退寮準備(12月23日)

「本当のものがわからないと、本当でないものを本当にする」

京都、東本願寺に書かれていたことばの前で、ボクは立ち止まってしまったんだ。「本当のもの」…「本当のボク」「本当の仕事」「本当の味」「本当のことば」「本当の愛」……。本当でないものってのがある。「本当でないボク」……。


この日のことをボクは一生忘れないでいるんだろうね。

「本当のボクがわからないと、本当でないボクを本当のボクにする」

では、今のボクは本当のボクなのだろうか。いったい「本当なもの」とはなんなんだろうか。ボクたちはいったいどれくらいの「本当のもの」をわかっているのだろうか。
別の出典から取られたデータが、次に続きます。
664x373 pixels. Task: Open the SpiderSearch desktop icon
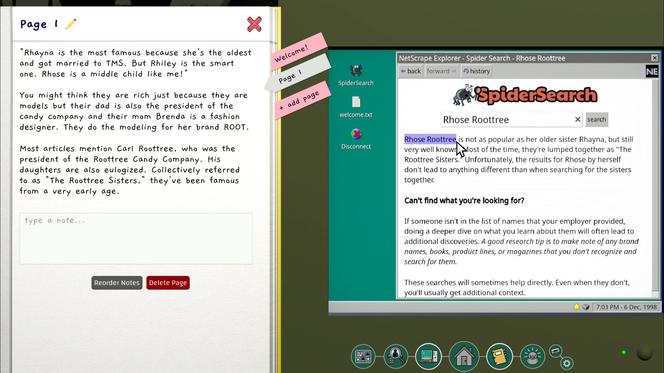pyautogui.click(x=356, y=75)
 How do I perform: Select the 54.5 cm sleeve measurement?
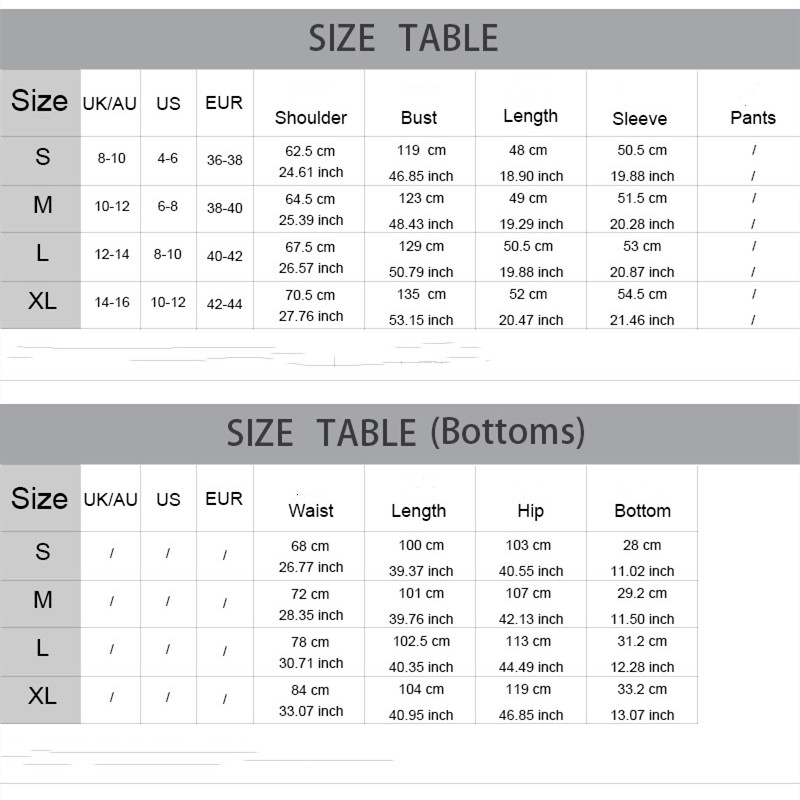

例えばこの写真なんだけれど、23日の朝早くに最後の笠山に登って豊橋の方から登る朝陽を写した一枚。正円ではない、それはボクたちが本当と思っている太陽の形とは少し違った、本当でないもののようなものなんだけれど、それでもこれは太陽であって、ボクにとっては「良い感じのボケ加減だよね」って一枚になっている写真。でも、これは「本当の太陽」を写した「本当の写真」なんなんだ。

実は案外ボクたちってのは「本当のもの」をほとんど知らないまま生きていて、それはそれで特に困らないような仕組みになっているのだろうと思う。「本当のボクをわかって、本当の仕事に就けて、本当の味をあじわって、本当のことばを話して、本当の愛に巡りあえて、本当の人生を送り、本当の死を迎える」なんて人生を送ることが出来るという人のほうが、とてもレアケースのように、思う。

「本当でないものを本当にする」ということでボクたちはボクたちの心を慰撫している、そういった自己欺瞞の一生を送れるのが人間なのだと、思う。だって、例えば野生動物の世界では本当ではないものは100%に近い確率で生きることが出来ないだろうし、たとえ生き残れたとしても子孫を残すということはこれまた100%に近い確率で不可能だから。泳げない魚は、飛べない鳥は、泳げる魚でも淡水魚と海水魚がいるように、飛べる鳥でも大気圏は越えられないように、動物たちには動物たちの「本当さ」があって、それを逸脱することはできない、というか「本当」でなければ生きていけないのだろうと、思う。

あ、いえ「本物」ということと「本当」ということは違っていて、「本物」というのは唯一無二のものであって、決して「本物でないものを本物にする」ことは出来ないと思うんだけれど…。贋作や模造品ってのはあるとしても、それは本物を知っている、あるいは本物ではないという認識下での行為であると、思うんです。

では、この京都の仏教寺院の一画に掲載されたことばはボクたちに何を伝えようとしているのでしょうか。本当のものってのをほとんど知らないままで生きているボクたちだとすると、本当のものと出逢うためには、実は「本当なもの」であるかどうかということを、まず考えて見なければならないということから始めなければならないのではないかと、それは懐疑主義ということとは少し違う、例えば「オレはオレは」と今の自分がいかにも本当の自分ではないような否定の仕方ではなくて、今の自分も「本当のもの」であると同時に「本当でないもの」であるという考え方をすることではないかと思うんです。全てを肯定する生き方をしない限り、本当でないものってのが見えてこないと、思うんです。否定じゃなくて……。

23日、ボクは朝陽を見るために笠山に登りました。それから部屋の片付けを始めたのですが、なかなか終わらなくて…。荷物はダンボール箱2個だったのですが、もう1つ増やすかどうか迷ったりしながら、かなり捨てました。その後部屋の掃除をして退寮時検査を済ましたのは15時前でした。それからボクは15時30分のぐるりんバス童浦線に乗って田原駅に向かいした。寒い午後でした。
とても寒い感じのする田原駅前でした。駅のホームの向こうに沈む夕陽を見ながら、ボクはただ田原の街を見ていました。
今、こうして思い出すとなんだか悲しい風景の中にボクがポツンとバス停に座っていて、それは全体としてとても悲しい風景のようなんだけれど、ボクはボクにとって本当の田原を想い出にしたかったのかもしれないと思っています。最後の田原の夜も眠れなくて、これから何日も睡眠不足が続くのだけれど、その分ボクはいろいろな風景を感じて、いろいろな言葉と触れていたと思っています。